単に、老人が若衆に恋をして、言い寄るお話しと思っていた。
実は、この恋は、みんなにバレていたのでした。シテ主は、アド太郎冠者と二人の秘密と思っていたが、次郎冠者にも、奥様にもバレていて、だから、家来たちは、奥様が嫌がるからと、恋文を届けるのを嫌がる。
しかもその恋文というのも、若衆(稚児、小人といっていた)から、今晩来てね、という手紙の返事でした。
そして、冠者が笑うのは、その恋文の内容が稚拙であるだけではなくて、字が下手ということも。
いくら、男色、稚児好みといっても、奥様は嫌がるし、家来たちも笑うのですね。更に、子供ができないから、お家の存続には関係ないからやめて欲しいとも言う。
能『恋重荷』とは、大分違う。もっと庶民的というか、実際的というか。さすがに狂言。
こういう所まで理解できるようになった。高等遊民。さすが、と自画自賛。
能『千手』、初めて。対訳本が買ってあるのを会場に行って初めて思い出す始末だったが、プログラムで良くお勉強していたので、よく理解できた、楽しかった。
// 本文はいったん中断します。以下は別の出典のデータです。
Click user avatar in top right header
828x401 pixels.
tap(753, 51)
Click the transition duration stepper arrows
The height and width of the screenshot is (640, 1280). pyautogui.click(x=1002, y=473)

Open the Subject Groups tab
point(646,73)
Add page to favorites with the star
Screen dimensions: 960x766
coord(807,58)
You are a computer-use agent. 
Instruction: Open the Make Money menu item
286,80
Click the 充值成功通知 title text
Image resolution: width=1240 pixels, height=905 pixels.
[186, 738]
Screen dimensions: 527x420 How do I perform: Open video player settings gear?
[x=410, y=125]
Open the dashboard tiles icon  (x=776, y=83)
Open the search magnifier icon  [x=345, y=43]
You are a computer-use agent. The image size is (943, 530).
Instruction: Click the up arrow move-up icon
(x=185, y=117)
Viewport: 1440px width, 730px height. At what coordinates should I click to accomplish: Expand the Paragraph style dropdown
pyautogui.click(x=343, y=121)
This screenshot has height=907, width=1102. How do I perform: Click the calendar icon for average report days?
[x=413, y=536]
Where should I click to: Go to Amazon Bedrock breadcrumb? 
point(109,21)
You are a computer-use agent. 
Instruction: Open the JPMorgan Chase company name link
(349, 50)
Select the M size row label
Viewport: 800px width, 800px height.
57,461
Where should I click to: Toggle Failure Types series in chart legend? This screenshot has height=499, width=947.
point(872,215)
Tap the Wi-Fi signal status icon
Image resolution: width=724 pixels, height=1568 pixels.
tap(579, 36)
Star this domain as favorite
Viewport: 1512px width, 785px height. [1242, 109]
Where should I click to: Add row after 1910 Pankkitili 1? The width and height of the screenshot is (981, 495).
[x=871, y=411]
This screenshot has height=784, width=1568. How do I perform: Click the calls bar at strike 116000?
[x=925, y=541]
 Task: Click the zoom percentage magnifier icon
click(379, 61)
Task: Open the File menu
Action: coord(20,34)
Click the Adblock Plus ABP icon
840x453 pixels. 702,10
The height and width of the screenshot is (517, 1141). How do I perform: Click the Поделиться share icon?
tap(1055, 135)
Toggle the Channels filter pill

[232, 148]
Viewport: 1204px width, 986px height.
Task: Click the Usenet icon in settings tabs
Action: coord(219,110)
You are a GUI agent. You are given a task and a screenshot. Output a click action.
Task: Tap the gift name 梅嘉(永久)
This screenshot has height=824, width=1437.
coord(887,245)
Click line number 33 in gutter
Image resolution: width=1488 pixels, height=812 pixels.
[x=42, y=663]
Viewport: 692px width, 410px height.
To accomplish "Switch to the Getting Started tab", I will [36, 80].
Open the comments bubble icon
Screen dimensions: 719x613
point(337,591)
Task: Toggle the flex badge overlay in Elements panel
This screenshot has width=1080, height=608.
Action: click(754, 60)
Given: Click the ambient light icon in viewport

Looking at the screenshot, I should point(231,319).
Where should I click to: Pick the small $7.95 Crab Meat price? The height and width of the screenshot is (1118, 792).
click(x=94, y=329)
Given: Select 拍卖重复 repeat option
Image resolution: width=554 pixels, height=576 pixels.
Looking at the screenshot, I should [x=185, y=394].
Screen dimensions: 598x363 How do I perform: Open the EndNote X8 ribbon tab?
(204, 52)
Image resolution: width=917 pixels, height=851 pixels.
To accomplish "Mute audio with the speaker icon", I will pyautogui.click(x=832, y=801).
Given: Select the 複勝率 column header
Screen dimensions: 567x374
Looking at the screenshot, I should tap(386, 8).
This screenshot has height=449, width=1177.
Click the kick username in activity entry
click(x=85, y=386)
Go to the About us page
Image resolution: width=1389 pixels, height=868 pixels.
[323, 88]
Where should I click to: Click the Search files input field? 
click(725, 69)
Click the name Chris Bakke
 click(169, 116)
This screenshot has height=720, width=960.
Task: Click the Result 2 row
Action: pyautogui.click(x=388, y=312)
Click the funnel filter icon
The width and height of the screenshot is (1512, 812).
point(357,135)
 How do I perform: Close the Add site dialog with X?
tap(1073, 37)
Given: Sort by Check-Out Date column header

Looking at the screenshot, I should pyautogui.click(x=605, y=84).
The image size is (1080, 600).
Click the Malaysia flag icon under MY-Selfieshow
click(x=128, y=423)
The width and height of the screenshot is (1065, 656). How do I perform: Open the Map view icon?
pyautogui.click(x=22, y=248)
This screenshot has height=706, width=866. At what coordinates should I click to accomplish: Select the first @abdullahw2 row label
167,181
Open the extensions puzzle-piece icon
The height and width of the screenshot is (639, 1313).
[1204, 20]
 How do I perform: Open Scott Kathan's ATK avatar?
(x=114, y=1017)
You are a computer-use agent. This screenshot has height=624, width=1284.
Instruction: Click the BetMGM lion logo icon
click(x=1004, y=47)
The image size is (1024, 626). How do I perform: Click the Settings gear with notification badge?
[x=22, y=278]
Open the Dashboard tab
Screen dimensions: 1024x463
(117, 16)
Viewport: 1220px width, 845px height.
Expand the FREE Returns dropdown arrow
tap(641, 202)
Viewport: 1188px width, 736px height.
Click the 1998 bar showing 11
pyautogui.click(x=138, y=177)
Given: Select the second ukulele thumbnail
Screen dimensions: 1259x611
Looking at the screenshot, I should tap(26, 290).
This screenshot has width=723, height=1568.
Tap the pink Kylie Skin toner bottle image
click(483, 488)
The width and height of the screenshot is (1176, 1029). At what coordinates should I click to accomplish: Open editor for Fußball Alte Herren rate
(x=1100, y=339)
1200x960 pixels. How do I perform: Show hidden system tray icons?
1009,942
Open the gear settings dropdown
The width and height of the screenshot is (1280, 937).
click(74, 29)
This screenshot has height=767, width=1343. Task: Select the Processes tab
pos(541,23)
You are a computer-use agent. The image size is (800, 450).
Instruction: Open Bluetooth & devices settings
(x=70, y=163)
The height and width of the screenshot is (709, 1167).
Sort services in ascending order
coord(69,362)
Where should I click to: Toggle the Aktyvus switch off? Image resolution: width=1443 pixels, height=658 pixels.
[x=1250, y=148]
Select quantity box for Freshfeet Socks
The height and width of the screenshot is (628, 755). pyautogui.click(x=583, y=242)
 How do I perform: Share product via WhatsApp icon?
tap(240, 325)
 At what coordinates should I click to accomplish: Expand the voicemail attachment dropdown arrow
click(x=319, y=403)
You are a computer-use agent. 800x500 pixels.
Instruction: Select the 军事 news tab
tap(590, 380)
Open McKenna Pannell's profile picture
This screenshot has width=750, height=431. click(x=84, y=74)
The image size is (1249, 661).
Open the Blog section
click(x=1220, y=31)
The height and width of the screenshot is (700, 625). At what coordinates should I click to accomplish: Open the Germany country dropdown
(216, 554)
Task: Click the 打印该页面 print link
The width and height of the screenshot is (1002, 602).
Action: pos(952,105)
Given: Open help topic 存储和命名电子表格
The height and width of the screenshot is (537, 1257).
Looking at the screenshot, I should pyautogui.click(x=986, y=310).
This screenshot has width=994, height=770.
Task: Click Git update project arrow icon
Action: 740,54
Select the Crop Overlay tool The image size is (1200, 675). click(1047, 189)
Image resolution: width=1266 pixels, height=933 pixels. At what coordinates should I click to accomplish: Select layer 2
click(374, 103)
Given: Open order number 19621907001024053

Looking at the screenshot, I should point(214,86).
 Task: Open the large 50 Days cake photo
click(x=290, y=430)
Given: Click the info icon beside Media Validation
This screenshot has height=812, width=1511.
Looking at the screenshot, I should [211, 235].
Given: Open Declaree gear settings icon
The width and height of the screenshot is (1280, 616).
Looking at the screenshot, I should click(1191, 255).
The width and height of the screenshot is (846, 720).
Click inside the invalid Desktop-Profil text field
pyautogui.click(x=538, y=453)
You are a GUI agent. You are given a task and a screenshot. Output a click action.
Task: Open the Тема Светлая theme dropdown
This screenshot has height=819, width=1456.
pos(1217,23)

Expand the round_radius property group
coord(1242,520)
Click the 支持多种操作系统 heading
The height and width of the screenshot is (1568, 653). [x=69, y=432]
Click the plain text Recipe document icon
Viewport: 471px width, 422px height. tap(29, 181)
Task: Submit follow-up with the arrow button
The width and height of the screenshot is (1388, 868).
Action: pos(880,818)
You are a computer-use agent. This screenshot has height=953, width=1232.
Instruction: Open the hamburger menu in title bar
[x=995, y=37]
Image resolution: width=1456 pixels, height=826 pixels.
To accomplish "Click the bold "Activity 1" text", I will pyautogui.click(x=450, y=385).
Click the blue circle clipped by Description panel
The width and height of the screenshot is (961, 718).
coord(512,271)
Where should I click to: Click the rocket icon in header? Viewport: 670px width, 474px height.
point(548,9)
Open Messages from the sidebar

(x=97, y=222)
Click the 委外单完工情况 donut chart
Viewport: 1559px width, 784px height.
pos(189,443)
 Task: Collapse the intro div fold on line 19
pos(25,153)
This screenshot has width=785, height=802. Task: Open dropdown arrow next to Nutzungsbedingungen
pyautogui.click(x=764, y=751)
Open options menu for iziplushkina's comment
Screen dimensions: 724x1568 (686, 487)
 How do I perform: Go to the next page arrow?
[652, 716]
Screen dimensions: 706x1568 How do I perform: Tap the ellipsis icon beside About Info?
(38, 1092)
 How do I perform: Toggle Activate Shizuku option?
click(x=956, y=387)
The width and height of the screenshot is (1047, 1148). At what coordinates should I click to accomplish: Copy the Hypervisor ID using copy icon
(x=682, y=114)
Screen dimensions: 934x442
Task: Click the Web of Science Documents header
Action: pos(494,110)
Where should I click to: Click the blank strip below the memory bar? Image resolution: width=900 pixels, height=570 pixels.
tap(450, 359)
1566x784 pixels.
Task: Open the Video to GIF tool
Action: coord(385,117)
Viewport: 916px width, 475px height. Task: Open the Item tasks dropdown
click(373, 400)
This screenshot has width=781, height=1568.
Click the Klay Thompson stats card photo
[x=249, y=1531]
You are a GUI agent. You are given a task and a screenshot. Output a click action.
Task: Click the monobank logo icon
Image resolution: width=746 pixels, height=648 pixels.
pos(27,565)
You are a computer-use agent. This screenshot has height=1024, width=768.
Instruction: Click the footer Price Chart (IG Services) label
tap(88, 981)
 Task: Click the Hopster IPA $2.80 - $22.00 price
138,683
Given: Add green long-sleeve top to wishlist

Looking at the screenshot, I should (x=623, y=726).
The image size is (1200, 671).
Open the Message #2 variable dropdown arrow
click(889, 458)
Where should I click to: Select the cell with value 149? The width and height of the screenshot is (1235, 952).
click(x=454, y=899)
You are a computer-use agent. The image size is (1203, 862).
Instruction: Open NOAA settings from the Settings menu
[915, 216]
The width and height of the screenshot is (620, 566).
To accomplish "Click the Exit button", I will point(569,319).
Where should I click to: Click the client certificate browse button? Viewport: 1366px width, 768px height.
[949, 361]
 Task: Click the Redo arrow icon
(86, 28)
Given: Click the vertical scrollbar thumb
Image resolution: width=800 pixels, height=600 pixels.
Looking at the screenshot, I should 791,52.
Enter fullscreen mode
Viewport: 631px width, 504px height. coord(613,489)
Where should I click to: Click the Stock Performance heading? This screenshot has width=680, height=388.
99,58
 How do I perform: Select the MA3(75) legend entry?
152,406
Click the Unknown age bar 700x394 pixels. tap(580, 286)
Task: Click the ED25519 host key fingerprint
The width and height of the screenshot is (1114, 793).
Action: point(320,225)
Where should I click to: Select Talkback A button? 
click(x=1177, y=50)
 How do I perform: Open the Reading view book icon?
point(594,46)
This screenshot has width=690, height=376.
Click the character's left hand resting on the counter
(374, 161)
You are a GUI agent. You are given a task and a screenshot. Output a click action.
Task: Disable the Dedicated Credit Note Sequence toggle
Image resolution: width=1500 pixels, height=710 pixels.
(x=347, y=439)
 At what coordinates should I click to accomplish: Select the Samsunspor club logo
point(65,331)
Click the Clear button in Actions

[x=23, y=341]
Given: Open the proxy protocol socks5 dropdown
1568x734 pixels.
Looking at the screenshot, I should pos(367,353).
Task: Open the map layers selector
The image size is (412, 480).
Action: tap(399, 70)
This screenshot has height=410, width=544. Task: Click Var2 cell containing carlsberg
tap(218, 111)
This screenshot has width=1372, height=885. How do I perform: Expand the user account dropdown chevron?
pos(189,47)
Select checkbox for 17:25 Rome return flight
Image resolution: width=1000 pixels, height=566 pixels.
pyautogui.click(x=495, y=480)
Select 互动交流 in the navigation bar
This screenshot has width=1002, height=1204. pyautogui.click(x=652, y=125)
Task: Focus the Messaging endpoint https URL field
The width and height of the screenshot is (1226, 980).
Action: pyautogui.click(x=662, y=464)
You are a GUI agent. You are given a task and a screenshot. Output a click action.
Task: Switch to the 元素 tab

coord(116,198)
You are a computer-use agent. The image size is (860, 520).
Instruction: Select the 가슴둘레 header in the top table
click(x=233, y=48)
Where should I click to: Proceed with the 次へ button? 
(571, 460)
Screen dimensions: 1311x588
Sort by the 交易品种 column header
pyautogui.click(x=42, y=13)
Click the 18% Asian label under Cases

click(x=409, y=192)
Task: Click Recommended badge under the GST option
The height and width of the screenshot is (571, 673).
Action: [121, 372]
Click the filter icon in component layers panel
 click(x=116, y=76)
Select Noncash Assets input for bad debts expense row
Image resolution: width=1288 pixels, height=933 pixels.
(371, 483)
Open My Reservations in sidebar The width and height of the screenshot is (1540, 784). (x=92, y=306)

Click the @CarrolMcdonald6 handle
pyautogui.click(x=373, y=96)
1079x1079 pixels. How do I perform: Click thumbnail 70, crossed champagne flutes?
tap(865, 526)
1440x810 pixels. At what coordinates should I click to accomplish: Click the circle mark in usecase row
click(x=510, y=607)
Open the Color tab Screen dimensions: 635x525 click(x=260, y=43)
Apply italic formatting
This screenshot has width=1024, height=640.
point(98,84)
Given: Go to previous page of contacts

ワキ平重衡は、平家の武将だけど、清盛の子どもで、文武両道の武将。命じられて南都焼き討ちをする責任者。だから最終的に首を落とされる。
1184年2月の一ノ谷の合戦で捕らえられ、都に送られ、更に鎌倉へ。その鎌倉でのこと。
同年3月が壇ノ浦、6月に、重衡は都で斬首される。
こういう歴史もキチンと理解すると、楽しさが増す。
鎌倉では、頼朝から、シテ千手が側目として渡される。頼朝は、自分の女をあてがったのでは無いか。
雨の一夜、琵琶と琴を持って、徒然を慰めるために、シテ千手が、ワキ宗茂に捕らわれているツレ重衡を訪れる。ツレ重衡は、敵方の武将であって、鎌倉にとっては最高の待遇をしている。舞台上も、ワキ宗茂は、ツレ重衡の部下のよう。そうだろうね、最高の捕虜というか、平氏の最高に近い武将だもんね。
その夜、シテ千手と、ツレ重衡は、管弦を楽しみ、短い一夜を共にする。物語上は、その翌朝、鎌倉方の武士たちに送られて、ツレ重衡は都へ。その時の、シテ千手との別れ。
二人が、すれ違う様に、何やら手と手を取り合うような。丁度、目付柱の影でよく見えない。詞章では「袖と袖との露涙」と。
良い感じ。
笛の杉信太朗。久しぶりだが、良いねえ。
シテの種田さん。1954年生まれ、同年代。まだまだ若い感じで、舞も、謡もしっかり。
クセ舞は、謡と一緒なんで、序ノ舞は舞囃子みたいなんだって、初めて解るおろかさよ。
どちらも、舞は良かった。金剛流だけど、梅若に近いかな。
高等遊民。能楽中毒者。大分進化してきた。